Chaque échange en ligne, chaque bruit de la touche « entrée » et chaque attente plongent le spectateur dans le monde torturé d'un jeune homme du XXIe siècle. Ce n'est plus la cour en bas du balcon, ni le petit mot écrit en classe ou le coup de téléphone. C'est le « Quand est-ce qu'on se voit? » (car après tout, ils ne se sont jamais rencontrés) apparaissant indistinctement sur l'écran cathodique de Rami qui le gêne et jette le cyber-romantique en bas de sa chaise.

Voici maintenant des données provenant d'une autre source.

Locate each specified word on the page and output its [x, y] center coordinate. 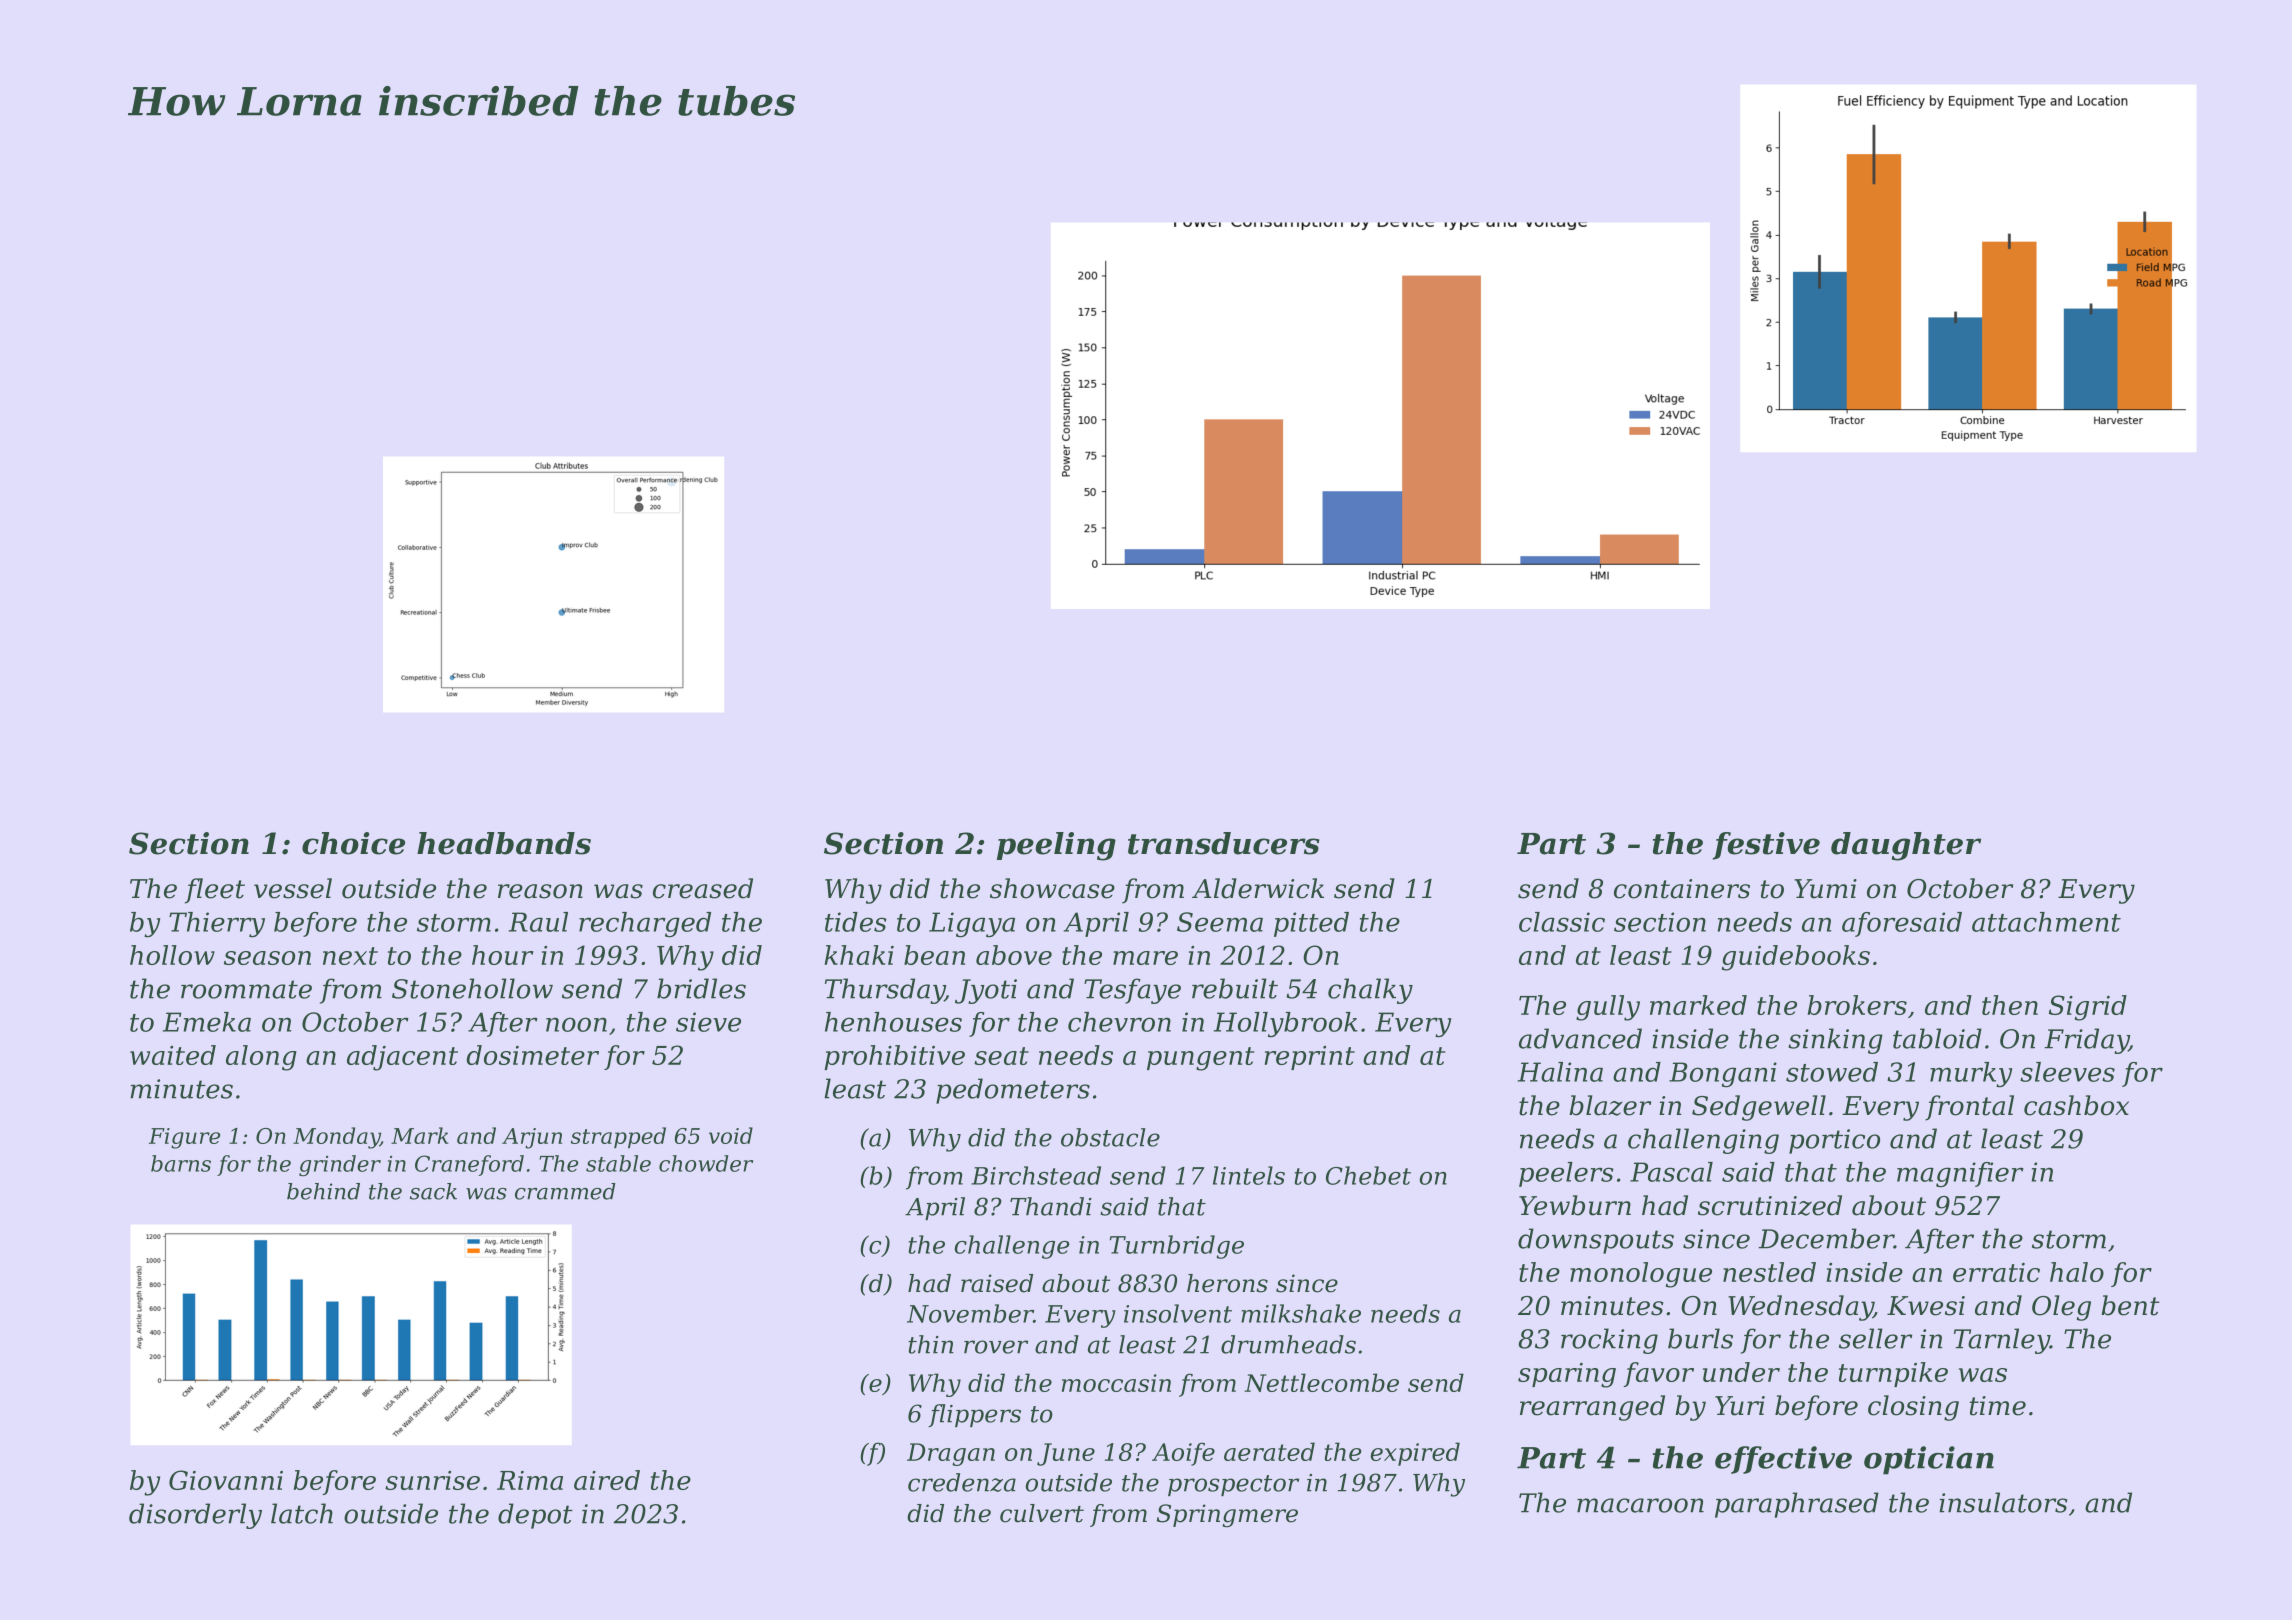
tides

Sans émotion, sans même l'écriture soignée et tout en rondeur d'une petite amie du secondaire, sans l'hésitation mi-coquine, mi-incertaine de la promenade dans le parc, Rami reçoit une invitation informatisée, pixélisée. Son grand combat contre sa maladie et la lutte pour gagner une confiance en lui qu'il espère toujours est d'autant plus périlleuse que ses espoirs n'ont rien de concret. Pris à se morfondre avec une poignée de photos en basse résolution de son adorée, il est contraint à se comparer sur l'échelle impitoyable de la machine informatique, cette nouvelle manière de tisser des liens n'acceptant que l'image numérisée et les polices d'écriture; c'est parce qu'il grandit aujourd'hui, que le mal-être de Rami est si prenant et c'est pourquoi
Roméo Onze est au moins autant la description de la décrépitude des relations humaines que le parcours initiatique d'un jeune fils d'immigrants libanais à Montréal. Dans un monde d'hommes-machines, Rami est doublement désavantagé de ne pas être une machine bien huilée.

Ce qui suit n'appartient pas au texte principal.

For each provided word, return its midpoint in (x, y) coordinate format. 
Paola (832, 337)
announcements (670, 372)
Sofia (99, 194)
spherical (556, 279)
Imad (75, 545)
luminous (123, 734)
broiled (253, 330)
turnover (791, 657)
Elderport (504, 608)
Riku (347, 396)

Au-delà de sa structure classique,
Roméo Onze se base sur un rare désir de performance pure. Celle du jeune comédien
Ali Ammar devant se surpasser pour jouer un personnage soumis à ses conditions de vie, mais aussi celles de tous les non-acteurs se pliant sous le regard de
Joseph Bou Nassar, acteur débarqué du Liban pour Grbovic et qui intimide tous les autres de sa seule présence dans une pièce. Incarnant le père sévère de la famille, il calme le film, permet à ces jeunes interprètes de se laisser guider par des obligations familiales les invitant à se mesurer au monde tout à fait concret du travail et des études. Les protagonistes ne vivent pas de leur spleen. Ils existent en dehors du film, font la vaisselle dans un restaurant de quartier et ratent l'école pour être en amour. Tout leur quotidien, en moins d'une heure trente, devient le nôtre. Il nous imprègne dans ses moindres détails d'une formidable authenticité. Que Grbovic soit parvenu à parler d'immigrants libanais sans faire un film sur l'immigration relève avant tout de l'exploit, mais aussi du bon goût. Son originalité, c'est sa vision limpide des rapports tels qu'on les entend aujourd'hui, c'est la définition de l'autre non plus comme l'étranger à la couleur de peau différente, mais bien à cette personne arborant une photo de profil Internet ne s'étant jamais matérialisée. Grbovic, dans un premier film faisant part d'un talent que d'autres prennent des années à acquérir, a pris le parti du réalisme, celui où la modernité nous élague du monde sensible là où trop d'auteurs se reposent d'emblée sur leurs personnages-philosophes. Sans ne rien espérer du cinéma québécois se portant déjà si bien, nous nous permettrons de souhaiter un peu moins de ceux-là, les incorrigibles contemplatifs, et un peu plus de ceux-ci, les analystes de la normalité; catégorie inventée (parce que nous ne pouvons nous contenter de dire que le cinéma québécois vit ses plus belles années depuis longtemps - soyons exigeants) dont Ivan Grbovic fait visiblement partie.